■ **ABOUT THIS TASK**: Each line in the records below, from the one that contains "Mujer (913, 426)" to the one that contains "Screenshot is 430x2439.", should be reproduced exactly, the first and last included.

■ **INPUT DATA**:
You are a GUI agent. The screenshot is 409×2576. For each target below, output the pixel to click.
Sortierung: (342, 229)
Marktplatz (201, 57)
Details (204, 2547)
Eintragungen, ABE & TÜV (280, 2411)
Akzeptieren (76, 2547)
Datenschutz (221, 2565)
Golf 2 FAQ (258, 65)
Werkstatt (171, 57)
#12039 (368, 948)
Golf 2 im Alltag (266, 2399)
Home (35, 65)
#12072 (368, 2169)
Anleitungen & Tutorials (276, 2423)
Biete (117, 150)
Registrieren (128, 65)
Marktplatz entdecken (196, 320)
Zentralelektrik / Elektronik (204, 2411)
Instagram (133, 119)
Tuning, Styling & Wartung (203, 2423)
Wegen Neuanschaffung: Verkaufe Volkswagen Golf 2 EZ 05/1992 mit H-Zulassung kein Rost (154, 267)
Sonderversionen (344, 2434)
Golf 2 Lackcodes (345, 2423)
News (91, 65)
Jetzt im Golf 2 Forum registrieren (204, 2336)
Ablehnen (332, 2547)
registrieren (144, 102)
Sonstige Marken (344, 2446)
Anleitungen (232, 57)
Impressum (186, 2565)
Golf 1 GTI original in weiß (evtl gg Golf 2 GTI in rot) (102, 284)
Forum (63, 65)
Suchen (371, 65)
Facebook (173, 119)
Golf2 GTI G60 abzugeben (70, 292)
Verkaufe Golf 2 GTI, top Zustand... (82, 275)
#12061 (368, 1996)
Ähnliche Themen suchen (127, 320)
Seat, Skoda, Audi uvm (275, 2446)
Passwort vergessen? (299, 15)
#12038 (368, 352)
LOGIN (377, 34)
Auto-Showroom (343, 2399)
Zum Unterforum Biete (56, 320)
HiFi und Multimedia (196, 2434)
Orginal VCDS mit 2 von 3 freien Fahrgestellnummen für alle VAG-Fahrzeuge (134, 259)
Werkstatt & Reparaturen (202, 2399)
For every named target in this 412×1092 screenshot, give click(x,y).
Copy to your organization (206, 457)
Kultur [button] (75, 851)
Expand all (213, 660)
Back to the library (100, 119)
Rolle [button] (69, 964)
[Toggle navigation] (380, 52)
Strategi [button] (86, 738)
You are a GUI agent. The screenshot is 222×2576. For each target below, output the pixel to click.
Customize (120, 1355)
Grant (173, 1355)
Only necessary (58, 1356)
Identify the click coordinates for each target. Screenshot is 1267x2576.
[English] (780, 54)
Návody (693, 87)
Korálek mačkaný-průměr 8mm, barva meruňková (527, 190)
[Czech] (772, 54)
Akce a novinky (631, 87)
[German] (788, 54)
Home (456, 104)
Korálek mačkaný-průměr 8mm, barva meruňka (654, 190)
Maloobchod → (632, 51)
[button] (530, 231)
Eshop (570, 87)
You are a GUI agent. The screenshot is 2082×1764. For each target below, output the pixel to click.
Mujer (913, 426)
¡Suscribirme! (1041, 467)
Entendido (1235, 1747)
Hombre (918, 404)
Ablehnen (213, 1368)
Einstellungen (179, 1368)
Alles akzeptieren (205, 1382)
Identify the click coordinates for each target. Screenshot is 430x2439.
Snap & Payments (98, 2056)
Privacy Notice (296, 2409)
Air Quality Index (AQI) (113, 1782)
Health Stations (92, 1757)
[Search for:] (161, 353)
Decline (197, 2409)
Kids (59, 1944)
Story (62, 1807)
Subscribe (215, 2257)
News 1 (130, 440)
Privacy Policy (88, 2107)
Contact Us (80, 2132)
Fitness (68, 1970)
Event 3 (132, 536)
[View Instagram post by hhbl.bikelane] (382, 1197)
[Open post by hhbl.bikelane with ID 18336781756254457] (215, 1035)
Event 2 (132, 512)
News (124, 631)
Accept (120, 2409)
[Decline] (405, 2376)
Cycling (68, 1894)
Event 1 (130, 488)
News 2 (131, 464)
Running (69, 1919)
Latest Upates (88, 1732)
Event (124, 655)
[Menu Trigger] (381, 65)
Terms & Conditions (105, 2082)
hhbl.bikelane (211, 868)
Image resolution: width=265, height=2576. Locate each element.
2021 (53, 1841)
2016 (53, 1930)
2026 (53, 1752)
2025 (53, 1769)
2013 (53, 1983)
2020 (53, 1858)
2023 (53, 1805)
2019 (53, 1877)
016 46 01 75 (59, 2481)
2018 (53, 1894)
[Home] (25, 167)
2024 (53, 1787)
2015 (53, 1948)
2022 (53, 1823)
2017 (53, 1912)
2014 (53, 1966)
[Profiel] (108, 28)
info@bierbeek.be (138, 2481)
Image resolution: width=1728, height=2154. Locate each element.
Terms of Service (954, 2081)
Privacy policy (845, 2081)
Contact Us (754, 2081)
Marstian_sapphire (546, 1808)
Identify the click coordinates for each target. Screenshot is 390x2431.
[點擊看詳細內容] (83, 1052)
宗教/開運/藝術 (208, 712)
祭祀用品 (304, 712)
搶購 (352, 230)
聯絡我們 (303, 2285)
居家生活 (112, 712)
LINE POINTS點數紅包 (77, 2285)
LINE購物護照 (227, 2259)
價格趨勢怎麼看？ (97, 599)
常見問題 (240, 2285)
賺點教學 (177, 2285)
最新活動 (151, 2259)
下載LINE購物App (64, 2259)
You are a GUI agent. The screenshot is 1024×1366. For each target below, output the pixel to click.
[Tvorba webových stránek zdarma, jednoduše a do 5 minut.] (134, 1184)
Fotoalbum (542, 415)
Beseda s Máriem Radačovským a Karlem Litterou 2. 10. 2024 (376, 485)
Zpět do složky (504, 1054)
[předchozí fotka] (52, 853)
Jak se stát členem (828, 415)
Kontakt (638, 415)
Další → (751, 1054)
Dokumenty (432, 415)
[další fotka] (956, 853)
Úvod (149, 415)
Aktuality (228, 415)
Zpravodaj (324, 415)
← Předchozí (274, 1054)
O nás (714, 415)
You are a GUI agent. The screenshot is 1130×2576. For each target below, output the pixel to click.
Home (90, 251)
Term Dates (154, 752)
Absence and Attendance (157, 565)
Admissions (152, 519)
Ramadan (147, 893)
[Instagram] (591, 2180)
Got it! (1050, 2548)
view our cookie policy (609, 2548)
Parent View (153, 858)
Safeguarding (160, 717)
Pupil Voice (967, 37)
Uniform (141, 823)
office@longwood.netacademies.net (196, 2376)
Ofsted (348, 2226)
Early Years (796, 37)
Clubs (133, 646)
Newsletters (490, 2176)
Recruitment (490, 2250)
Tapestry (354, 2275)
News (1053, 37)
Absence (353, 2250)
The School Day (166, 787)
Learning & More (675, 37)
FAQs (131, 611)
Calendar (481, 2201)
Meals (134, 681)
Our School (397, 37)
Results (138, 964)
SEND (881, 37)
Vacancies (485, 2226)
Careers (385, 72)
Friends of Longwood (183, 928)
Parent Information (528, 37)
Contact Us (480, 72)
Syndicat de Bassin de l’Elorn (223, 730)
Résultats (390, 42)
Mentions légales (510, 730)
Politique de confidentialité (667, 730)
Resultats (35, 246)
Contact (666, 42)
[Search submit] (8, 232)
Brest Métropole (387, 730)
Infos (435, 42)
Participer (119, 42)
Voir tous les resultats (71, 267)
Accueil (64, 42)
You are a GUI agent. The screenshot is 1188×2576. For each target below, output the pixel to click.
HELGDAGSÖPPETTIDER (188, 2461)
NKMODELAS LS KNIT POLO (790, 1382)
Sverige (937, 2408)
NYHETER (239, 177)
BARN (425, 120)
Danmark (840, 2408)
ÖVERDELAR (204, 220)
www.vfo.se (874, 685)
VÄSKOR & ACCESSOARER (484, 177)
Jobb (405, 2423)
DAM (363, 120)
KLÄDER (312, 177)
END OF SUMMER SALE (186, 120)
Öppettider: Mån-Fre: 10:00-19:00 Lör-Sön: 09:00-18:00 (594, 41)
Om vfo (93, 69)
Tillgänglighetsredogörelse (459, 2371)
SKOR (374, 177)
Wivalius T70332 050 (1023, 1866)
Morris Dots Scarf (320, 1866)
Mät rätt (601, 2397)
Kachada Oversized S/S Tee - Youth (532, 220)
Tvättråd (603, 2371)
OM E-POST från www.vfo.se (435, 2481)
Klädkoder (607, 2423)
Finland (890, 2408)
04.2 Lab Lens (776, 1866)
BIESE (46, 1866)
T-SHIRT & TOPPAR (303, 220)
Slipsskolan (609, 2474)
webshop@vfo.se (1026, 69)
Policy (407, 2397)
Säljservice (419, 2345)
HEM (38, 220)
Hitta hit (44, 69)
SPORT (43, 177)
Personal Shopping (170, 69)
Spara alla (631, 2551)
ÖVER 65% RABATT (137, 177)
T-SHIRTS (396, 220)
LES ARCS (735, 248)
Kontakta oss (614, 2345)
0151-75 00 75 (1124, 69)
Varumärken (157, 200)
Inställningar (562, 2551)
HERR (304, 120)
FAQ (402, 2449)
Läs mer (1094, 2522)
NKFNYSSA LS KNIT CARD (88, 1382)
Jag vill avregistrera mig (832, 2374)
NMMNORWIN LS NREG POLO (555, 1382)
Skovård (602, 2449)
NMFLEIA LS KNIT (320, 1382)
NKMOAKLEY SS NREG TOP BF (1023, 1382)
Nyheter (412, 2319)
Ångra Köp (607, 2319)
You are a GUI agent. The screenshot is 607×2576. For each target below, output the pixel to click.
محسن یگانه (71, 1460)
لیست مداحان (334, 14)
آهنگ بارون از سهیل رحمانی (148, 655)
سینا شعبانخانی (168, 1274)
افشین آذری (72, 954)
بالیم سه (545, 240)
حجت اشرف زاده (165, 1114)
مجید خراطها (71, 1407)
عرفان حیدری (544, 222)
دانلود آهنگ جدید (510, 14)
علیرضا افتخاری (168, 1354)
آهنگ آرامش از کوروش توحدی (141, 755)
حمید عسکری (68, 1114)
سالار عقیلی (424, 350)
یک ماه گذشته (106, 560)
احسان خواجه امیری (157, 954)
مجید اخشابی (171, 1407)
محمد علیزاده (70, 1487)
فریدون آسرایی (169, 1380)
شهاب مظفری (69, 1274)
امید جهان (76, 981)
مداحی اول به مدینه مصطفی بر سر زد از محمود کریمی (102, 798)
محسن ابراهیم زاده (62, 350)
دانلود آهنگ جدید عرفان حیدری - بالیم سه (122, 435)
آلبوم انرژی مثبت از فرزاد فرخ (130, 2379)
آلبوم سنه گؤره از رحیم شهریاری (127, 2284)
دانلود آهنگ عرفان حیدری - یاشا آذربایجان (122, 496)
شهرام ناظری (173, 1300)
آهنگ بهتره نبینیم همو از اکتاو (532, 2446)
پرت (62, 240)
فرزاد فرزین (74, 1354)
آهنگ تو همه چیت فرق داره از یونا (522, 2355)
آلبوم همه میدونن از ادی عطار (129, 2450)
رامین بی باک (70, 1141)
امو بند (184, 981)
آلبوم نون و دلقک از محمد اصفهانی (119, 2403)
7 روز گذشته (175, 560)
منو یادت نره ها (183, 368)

■ **EXPECTED ANSWER**:
Mujer (913, 426)
¡Suscribirme! (1041, 467)
Entendido (1235, 1747)
Hombre (918, 404)
Ablehnen (213, 1368)
Einstellungen (179, 1368)
Alles akzeptieren (205, 1382)
Identify the click coordinates for each target. Screenshot is 430x2439.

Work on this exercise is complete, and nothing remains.